Visited Bruges today with the bicycle - the best way to get around - to look at various properties and explore the quieter corners of this city whose organic circularity and winding streets and canals resemble a veined cell or leaf structure and recall for me the concentric circles and squares of a Tibetan mandala or the rings of a tree. Time and space kaleidoscope self consciously in layers of superimposed histories packaged for present day consumption but despite this it is still possible to trace meaningful patterns in the city's form.
In his book 'City and Cosmos' The Medieval World in Urban Form, Keith D Lilly argues that the city's geometry embodied a cosmological significance.

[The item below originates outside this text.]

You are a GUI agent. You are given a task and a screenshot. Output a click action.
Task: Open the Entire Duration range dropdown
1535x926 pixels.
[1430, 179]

'The cosmological symbolism of the compass was thus widely understood in the Latin West in the Middle Ages and surely gave earthly users a sense of its symbolic significance and meaning to their own design work. Like the measurer's tools - the quadrant and astrolabe- the geometer's compass imitated a macrocosmic geometry, reproducing on earth what is in heaven.'
Within the maze or labyrinth of the city's streets there are still many odd corners of distilled silence and enclosed space whose interiority contrasts with the outward display and pageant of the more public and crowded places. The chapel of the English Convent in Carmelietenstraat has an arched apsidal structure below its unique dome, that encloses a smaller domed marble altar which has itself an arched niche, which encloses a statue of the virgin (the vessel which encloses, frames and reveals Christ ?) echoing the larger dome and niche that frames it, like a series of ever diminishing Russian dolls each one enclosed inside another.
I was lucky enough to have Sr. Frances as a guide.